» Task to carry out
Please reproduce the records, omitting nothing and changing nothing.

::::::::

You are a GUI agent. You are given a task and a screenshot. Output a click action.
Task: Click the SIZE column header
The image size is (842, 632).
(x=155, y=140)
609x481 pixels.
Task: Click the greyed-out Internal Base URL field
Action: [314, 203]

::::::::

» Solved problem
You are a GUI agent. You are given a task and a screenshot. Output a click action.
Task: Click the SIZE column header
The image size is (842, 632).
(x=155, y=140)
609x481 pixels.
Task: Click the greyed-out Internal Base URL field
Action: [314, 203]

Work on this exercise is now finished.